What to do: Wherever the word "computer" appears in a line of the data, that line should be copied.

Input records:
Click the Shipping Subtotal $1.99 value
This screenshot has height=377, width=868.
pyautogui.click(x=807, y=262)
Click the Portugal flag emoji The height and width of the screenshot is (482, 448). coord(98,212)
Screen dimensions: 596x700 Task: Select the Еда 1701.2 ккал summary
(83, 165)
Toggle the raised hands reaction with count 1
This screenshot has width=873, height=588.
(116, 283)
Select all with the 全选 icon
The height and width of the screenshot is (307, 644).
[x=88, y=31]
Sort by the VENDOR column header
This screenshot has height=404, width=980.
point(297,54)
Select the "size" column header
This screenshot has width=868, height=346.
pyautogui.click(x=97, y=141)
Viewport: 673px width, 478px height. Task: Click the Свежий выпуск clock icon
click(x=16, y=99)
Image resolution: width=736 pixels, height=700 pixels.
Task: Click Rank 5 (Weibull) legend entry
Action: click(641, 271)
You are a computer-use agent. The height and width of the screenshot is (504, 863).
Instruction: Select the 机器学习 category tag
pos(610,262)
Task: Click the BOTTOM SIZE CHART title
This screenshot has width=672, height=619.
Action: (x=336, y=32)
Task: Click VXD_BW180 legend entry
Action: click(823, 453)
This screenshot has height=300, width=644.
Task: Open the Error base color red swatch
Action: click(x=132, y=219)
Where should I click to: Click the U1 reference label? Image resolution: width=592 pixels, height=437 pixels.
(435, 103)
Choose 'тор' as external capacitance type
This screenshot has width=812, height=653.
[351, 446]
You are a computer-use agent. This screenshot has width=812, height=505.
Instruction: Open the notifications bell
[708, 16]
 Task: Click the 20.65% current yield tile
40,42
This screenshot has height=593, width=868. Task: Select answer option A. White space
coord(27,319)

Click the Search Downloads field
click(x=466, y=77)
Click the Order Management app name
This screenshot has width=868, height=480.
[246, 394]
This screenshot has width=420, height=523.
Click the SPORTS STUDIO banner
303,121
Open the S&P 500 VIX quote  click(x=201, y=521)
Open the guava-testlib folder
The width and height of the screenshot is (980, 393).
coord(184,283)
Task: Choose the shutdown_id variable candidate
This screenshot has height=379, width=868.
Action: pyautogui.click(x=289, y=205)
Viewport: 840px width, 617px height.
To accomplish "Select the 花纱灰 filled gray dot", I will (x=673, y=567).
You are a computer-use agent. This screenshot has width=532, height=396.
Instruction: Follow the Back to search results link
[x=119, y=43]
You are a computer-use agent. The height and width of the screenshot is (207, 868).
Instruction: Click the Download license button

Written answer:
You are a computer-use agent. The height and width of the screenshot is (504, 863).
You are a computer-use agent. This screenshot has width=812, height=505.
You are a computer-use agent. This screenshot has width=532, height=396.
You are a computer-use agent. The height and width of the screenshot is (207, 868).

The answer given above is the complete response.